ミゲルは『別れのまなざし』のフィルムの冒頭部分しかテレビ局に渡していなかった。実はその物語の結末部分のフィルムがまだ残っていて、それを閉館された映画館で上映し、フィルムの中に映っているフリオの姿を本人に見せようとするのだ。それによって奇跡が起きることを信じて。

本作の冒頭では、劇中劇でフリオが演じたフランクが中国へと出発するところまでが描かれていた。この劇中劇の結末では、フランクに連れられたジュディスが父親レヴィの前に姿を現すことになる。

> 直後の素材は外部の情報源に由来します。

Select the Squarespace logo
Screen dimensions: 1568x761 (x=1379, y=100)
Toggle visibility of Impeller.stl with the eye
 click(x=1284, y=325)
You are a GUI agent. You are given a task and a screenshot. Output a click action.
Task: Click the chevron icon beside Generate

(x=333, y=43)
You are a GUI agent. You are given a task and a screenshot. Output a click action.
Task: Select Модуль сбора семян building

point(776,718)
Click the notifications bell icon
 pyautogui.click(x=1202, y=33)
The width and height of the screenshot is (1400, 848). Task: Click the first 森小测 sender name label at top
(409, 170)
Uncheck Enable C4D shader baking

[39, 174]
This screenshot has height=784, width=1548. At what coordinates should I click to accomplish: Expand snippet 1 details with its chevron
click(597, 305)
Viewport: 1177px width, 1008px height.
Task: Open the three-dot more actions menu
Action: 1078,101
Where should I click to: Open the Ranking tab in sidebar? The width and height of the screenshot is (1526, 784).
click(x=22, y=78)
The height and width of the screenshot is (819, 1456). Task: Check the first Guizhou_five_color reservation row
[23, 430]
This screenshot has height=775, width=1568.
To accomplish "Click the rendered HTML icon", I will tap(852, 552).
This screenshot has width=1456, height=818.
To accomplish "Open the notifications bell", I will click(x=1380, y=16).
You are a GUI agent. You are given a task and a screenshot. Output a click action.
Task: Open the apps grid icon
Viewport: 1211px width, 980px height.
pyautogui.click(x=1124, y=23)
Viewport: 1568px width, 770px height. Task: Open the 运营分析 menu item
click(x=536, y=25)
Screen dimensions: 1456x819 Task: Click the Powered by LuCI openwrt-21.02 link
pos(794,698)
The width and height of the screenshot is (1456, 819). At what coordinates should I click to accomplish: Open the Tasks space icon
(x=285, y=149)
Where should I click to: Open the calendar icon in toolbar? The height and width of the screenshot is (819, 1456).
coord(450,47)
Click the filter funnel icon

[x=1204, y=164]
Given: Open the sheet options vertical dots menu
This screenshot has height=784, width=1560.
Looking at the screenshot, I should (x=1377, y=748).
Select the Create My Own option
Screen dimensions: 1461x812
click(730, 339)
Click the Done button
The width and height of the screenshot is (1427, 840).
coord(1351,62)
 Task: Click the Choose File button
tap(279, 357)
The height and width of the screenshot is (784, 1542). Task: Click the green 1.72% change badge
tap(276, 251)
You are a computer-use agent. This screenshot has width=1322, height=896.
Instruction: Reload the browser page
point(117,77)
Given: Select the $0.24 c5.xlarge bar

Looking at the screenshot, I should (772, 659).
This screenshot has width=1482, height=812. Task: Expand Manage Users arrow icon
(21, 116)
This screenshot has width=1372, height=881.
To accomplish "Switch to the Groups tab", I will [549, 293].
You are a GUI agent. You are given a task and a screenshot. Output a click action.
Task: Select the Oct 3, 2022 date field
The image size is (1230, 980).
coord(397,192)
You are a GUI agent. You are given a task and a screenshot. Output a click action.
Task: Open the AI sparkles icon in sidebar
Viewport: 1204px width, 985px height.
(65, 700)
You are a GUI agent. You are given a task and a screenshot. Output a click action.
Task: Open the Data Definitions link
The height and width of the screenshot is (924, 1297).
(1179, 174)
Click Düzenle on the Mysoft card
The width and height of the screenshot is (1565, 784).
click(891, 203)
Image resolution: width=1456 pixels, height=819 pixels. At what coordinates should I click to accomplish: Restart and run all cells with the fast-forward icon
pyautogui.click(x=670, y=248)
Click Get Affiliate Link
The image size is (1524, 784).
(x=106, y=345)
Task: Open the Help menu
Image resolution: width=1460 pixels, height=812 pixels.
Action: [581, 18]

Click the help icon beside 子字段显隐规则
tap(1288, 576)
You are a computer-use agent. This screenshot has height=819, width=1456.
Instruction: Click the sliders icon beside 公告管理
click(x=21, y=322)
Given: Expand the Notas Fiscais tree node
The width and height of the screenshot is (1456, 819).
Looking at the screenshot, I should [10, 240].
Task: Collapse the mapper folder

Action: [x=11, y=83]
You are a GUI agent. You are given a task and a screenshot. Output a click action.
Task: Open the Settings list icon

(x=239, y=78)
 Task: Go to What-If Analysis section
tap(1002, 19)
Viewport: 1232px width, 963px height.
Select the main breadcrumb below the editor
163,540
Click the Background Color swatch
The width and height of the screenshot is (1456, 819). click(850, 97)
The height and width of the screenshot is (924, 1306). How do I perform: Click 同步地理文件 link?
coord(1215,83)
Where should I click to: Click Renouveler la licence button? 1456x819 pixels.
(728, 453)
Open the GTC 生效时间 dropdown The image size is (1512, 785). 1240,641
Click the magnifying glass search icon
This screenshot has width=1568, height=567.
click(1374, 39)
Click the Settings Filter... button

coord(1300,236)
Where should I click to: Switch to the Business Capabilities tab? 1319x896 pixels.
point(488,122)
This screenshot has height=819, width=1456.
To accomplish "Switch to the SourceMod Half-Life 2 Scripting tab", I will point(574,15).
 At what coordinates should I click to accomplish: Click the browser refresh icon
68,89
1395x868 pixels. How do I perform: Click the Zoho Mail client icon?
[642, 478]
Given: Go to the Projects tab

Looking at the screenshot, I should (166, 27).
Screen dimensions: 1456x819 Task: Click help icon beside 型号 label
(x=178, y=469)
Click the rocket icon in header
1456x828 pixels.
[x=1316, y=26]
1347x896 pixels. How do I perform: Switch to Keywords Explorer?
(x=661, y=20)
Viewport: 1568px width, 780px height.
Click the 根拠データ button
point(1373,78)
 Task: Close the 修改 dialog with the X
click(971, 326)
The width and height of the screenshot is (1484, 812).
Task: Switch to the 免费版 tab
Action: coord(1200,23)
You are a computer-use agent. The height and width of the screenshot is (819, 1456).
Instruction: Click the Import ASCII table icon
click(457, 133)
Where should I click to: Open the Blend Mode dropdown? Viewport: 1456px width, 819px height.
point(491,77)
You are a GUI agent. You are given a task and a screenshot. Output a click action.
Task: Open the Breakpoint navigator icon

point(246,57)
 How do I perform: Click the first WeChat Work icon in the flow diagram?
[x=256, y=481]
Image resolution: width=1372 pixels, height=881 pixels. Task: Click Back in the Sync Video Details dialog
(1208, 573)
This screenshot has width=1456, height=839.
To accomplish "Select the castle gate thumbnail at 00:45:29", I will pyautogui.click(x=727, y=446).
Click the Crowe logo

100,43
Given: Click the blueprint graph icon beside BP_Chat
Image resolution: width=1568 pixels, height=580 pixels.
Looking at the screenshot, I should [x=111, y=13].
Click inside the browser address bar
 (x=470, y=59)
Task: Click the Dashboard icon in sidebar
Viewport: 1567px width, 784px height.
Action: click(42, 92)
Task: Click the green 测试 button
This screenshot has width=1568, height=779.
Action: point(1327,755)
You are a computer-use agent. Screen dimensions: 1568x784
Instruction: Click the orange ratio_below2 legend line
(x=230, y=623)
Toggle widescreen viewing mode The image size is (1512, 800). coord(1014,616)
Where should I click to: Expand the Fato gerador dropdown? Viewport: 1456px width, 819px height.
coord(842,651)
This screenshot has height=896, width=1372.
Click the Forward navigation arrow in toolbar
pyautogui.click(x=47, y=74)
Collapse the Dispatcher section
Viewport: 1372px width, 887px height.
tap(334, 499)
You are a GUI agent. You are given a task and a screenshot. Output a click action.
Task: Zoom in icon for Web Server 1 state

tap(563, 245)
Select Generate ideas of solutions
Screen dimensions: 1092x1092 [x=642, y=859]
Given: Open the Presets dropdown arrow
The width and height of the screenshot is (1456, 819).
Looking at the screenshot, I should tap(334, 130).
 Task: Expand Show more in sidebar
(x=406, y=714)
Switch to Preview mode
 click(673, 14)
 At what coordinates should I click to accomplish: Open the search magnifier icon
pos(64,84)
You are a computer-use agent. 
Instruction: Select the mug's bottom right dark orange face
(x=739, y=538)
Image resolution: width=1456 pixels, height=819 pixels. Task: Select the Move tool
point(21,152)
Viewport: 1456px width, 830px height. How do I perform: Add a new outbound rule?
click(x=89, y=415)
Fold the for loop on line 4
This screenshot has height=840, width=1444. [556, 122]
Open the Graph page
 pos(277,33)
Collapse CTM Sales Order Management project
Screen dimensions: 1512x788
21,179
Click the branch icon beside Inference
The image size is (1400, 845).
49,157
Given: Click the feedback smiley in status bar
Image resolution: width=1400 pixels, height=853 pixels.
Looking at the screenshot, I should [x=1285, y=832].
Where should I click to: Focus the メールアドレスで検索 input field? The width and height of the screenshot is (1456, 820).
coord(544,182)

フリオが今に至るまで大切に保存していた写真と同じ姿のジュディスが“上海ジェスチャー”のポーズを決めたところで、レヴィは息絶えることになる。

そして、この劇中劇のラストシーンでは、フランクとジュディスの二人は亡くなったレヴィではなくて、なぜかカメラのほうを直視することになる。別れのまなざしはレヴィに向けられるべきであるわけで、これは不思議なシーンだろう。二人は一体何を見ようとしていたのだろうか。恐らく、二人が見つめているのは観客席のほうということになる。そのまなざしの先にいるのは、記憶を失ったフリオなのだ。

スクリーンの中でフランクを演じているフリオは、スクリーンの向こう側にいる未来の自分を見つめているとも言える。その一方で映画館に座っている記憶を失ったフリオは、過去の自分の姿を見つめているのだ。ここでは過去を見つめる視線と、未来を見つめる視線が交差し合っていることになる。

本作の冒頭に出てくる胸像はヤヌスだ(ヤヌス像はエンドロールにも登場する)。ヤスヌは二つの顔を持ち、それがそれぞれが別の方向を見ている。一説によれば、ヤヌスは過去と未来の両方を見ているのだとか。ヤヌス像の顔はそれぞれに正反対のほうを向いているわけで、その視線が交差することはないのだけれど、本作ではスクリーンを介して未来を見つめるまなざしと過去を見つめるまなざしが交差することになるのだ。何ともエキサイティングなラストだったと思う。

ミゲルはその上映会での座席の位置関係をひとりで仕切っていた。映画館のスクリーンに映される映像は常に過去の映像であることは言うまでもない。座席には記憶を失い未来を生きるほかないフリオ(とその娘のアナ)がいる。そして、ミゲルはスクリーンとフリオの間を陣取って、その両方を見比べていたのだった。

ミゲルは過去と向き合い、それを捨てることを決心しつつも、捨てられない過去もあるとも感じていた。そして、それと同時に未来をも見据えてもいたわけだ。だから本作は単なるノスタルジーに浸る映画とはなっておらず、未来に拓かれた映画になっていたように感じられたのだ。

本作には映画の古典作品への言及が繰り返されている。『リオ・ブラボー』『夜の人々』があり、リュミエール兄弟やドライヤーもあった。すでに伝説となっているそうした作品へのオマージュはもちろんあるだろう。しかし一方で映画は新しくなりつつあり、様々に形や媒体を変えつつも映画自体は未だに続いている。エリセはそのどちらにも目配せしている。だからこそ本作には2つのスタイルがあるというのだろう。そして、劇中劇ではクラシックなスタイルをやってみせ、本筋のほうでは現代的な物語を紡ぐことになった。ここにあるのは伝説的な監督としてのビクトル・エリセではなく、現在進行形のビクトル・エリセという監督の姿ということになる。